Пространственно-временные представления являются неотъемлемой частью любой культуры. Эти абстрактные понятия возникают в процессе осознанной рефлексии над общественной и индивидуальной практикой, осуществляемой в конкретных условиях. Изменение способа производства и условий жизни влечет за собой не только новую социальную координацию, но и сопровождается пересмотром взглядов на пространство и время. Прослеживается и обратная связь. Однажды возникнув, эти представления приобретают автономную динамику в мире идеальных объектов, лишь опосредовано связанную с практикой. В мире идей иногда появляются такие модели пространства-времени, применение которых сначала выглядит проблематичным, а часто и вовсе невозможным. Однако решающее слово всегда остается за экспериментом, а процесс культурной актуализации, порождаемый столкновением двух практик — материальной и духовной, постепенно превращает бывшее экзотическим и парадоксальным в привычно обыденное и потому наглядное.
Освоение научного знания культурой всегда происходит на аналоговом уровне. Физики, как и юристы, не надеются, что «обыватели» будут знать букву закона, главное, чтобы они почувствовали его дух и сформировали на этой основе «понятия», по которым принято жить. Такая задача, по уровню сложности сравнимая разве что с переводом поэзии, была одной из центральных для мировой научной пиар-кампании 2005 г., объявленного ООН Годом физики. На Западе давно поняли, что от создания у максимально большого числа обитателей нашей планеты, в первую очередь у так называемых простых людей, благожелательного отношения к современной физике зависит в конечном итоге приток в естественные науки финансовых, материальных и в особенности людских ресурсов.
Прошел год, и очередная вступительная кампания в вузы показала, что белорусским физикам эта задача пока оказалась не по плечу. Образно говоря, в отличие от аграриев, у нас даже видов «на урожай» не было. Централизованное тестирование по физике показало, что школа не справилась с подготовкой качественных «семян». К тому же переусложненность тестовых заданий, выгодная только акулам репетиторского бизнеса, вызвала у большинства школьников и у болеющих за них родственников массу негативных чувств. Неудивительно, что абитуриентская физическая «нива» радовала только отдельными «элитными всходами», в остальном являя достаточно жалкую картину. В результате даже
лучший физический факультет страны впервые в своей истории с трудом заполнял свои «закрома», а его собрат из ведущего педагогического университета и вовсе не смог этого сделать.

● **Выполните задания**:
A. Каким годом ООН объявила 2005 год, согласно исходному тексту?
B. Переведите на английский язык предложение из исходного текста: «Освоение научного знания культурой всегда происходит на аналоговом уровне.»
C. Извлеките из исходного текста отрывок, который открывается словами, где есть «Прошел год, и», и завершается словами «смог этого сделать.».

● **Исходные данные**:
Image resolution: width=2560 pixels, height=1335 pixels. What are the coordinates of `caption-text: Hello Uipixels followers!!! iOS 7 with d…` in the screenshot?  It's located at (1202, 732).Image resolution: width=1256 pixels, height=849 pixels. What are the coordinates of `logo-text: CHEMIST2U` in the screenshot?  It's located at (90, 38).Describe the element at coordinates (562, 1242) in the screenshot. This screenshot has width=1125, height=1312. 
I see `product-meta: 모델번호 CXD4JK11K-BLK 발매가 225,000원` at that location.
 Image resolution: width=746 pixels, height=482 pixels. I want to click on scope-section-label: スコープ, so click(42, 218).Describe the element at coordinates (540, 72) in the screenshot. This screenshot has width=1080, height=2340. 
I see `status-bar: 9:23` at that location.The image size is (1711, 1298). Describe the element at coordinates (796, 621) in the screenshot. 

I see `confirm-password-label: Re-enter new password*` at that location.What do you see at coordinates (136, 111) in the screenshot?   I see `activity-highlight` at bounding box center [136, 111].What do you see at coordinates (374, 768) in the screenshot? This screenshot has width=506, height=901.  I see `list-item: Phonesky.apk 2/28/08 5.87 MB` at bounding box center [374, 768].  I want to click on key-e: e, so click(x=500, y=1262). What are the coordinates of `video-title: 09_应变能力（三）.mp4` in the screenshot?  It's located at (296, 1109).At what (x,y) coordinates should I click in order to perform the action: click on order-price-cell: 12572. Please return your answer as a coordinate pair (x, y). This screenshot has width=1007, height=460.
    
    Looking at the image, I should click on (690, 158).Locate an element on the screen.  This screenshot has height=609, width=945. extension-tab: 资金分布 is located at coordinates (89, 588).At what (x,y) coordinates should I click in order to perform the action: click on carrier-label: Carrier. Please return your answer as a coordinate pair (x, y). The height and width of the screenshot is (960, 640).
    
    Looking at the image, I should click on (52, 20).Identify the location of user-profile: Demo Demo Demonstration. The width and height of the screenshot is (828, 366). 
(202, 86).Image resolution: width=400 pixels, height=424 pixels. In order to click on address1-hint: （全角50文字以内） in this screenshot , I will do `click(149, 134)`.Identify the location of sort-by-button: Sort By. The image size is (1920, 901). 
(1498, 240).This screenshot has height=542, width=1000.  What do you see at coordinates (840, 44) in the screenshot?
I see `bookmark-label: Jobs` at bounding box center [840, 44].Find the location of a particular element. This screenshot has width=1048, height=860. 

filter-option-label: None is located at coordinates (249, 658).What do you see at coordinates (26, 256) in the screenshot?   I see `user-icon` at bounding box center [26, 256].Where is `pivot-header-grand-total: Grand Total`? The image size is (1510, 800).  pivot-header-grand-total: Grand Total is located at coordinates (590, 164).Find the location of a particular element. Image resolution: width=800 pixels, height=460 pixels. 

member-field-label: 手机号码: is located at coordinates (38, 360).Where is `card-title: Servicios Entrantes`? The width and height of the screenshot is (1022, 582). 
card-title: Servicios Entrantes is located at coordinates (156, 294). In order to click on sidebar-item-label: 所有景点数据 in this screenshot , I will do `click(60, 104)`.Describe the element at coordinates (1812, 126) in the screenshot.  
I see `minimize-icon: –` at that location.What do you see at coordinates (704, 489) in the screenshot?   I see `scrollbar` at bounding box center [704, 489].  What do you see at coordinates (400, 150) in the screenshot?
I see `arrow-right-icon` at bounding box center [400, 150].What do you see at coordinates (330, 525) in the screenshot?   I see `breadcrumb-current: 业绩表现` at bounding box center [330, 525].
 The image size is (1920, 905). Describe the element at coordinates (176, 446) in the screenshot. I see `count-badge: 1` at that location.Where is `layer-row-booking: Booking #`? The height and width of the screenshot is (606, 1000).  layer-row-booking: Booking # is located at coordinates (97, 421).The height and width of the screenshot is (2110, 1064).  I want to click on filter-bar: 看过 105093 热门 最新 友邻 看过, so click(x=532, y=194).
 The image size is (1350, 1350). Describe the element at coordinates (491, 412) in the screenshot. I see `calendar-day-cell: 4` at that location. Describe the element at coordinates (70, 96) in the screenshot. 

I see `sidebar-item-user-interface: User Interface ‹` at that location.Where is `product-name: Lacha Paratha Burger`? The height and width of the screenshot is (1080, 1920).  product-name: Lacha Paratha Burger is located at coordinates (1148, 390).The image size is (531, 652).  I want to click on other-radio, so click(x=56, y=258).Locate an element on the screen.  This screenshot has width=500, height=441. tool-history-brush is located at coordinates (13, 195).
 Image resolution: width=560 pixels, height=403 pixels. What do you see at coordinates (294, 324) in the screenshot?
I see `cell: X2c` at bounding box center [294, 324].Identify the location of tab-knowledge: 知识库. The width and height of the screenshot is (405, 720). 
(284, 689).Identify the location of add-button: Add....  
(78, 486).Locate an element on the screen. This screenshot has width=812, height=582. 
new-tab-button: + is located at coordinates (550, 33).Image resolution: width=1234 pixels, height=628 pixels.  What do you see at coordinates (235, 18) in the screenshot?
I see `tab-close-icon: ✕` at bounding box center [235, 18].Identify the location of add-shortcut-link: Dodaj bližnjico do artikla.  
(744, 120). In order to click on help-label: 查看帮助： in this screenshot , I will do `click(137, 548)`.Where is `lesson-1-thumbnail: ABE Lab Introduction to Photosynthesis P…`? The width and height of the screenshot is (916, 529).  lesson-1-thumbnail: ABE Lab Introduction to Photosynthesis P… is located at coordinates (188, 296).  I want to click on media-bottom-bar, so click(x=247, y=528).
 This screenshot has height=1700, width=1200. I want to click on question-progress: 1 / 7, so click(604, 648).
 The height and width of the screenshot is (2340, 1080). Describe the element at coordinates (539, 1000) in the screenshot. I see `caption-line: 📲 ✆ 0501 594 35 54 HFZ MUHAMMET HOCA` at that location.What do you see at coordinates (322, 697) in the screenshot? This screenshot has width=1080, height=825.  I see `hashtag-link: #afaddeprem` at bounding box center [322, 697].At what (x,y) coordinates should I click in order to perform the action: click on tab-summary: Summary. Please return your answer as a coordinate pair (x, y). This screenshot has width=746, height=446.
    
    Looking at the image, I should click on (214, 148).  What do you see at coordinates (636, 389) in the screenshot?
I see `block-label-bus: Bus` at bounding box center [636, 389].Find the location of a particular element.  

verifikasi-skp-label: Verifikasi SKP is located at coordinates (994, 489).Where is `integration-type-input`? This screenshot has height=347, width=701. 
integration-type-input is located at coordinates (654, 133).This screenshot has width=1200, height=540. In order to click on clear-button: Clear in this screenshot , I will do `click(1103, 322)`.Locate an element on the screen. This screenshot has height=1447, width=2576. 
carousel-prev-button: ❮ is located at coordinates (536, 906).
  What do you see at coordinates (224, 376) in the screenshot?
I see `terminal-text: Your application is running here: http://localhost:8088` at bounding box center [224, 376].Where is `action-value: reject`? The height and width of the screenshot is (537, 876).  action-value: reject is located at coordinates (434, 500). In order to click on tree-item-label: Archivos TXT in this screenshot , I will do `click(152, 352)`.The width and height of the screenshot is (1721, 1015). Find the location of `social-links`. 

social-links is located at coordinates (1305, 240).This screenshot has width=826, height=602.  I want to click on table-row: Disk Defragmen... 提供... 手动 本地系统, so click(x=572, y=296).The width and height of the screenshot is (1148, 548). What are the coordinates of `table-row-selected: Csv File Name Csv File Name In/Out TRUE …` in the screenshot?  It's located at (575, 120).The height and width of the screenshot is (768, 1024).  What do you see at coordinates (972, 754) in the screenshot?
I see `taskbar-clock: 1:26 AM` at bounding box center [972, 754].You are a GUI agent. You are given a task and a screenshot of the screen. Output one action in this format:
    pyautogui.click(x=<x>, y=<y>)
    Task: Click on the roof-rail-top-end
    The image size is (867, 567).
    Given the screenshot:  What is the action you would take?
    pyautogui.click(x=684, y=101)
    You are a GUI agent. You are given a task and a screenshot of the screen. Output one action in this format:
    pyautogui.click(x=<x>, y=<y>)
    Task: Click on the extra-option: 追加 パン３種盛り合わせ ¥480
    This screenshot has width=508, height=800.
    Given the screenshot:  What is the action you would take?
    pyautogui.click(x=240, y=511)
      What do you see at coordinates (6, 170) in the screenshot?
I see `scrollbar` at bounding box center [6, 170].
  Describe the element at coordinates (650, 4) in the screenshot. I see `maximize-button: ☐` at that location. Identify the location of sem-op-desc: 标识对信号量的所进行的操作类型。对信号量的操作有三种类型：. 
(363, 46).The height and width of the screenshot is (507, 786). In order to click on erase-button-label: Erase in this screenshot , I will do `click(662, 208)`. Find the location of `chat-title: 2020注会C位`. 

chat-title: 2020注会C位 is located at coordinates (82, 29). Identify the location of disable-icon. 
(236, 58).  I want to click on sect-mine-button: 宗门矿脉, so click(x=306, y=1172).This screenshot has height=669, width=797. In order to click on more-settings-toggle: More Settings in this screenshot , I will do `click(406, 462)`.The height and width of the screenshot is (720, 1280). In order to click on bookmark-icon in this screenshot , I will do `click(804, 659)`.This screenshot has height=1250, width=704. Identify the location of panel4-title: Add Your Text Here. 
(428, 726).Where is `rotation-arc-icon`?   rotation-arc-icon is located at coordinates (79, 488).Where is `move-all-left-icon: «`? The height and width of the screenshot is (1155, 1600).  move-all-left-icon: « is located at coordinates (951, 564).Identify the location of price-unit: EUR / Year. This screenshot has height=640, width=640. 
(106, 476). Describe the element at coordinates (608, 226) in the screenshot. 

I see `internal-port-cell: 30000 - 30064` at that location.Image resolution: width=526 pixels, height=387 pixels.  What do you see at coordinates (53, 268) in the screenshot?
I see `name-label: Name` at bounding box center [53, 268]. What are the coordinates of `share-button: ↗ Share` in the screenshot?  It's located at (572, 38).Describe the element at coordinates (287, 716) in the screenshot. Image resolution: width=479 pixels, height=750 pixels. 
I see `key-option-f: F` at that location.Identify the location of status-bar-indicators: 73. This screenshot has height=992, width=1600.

● **Ответы к заданиям**:
A. Годом физики.

B. The assimilation of scientific knowledge by culture always takes place at the level of analogy.

C.
Прошел год, и очередная вступительная кампания в вузы показала, что белорусским физикам эта задача пока оказалась не по плечу. Образно говоря, в отличие от аграриев, у нас даже видов «на урожай» не было. Централизованное тестирование по физике показало, что школа не справилась с подготовкой качественных «семян». К тому же переусложненность тестовых заданий, выгодная только акулам репетиторского бизнеса, вызвала у большинства школьников и у болеющих за них родственников массу негативных чувств. Неудивительно, что абитуриентская физическая «нива» радовала только отдельными «элитными всходами», в остальном являя достаточно жалкую картину. В результате даже
лучший физический факультет страны впервые в своей истории с трудом заполнял свои «закрома», а его собрат из ведущего педагогического университета и вовсе не смог этого сделать.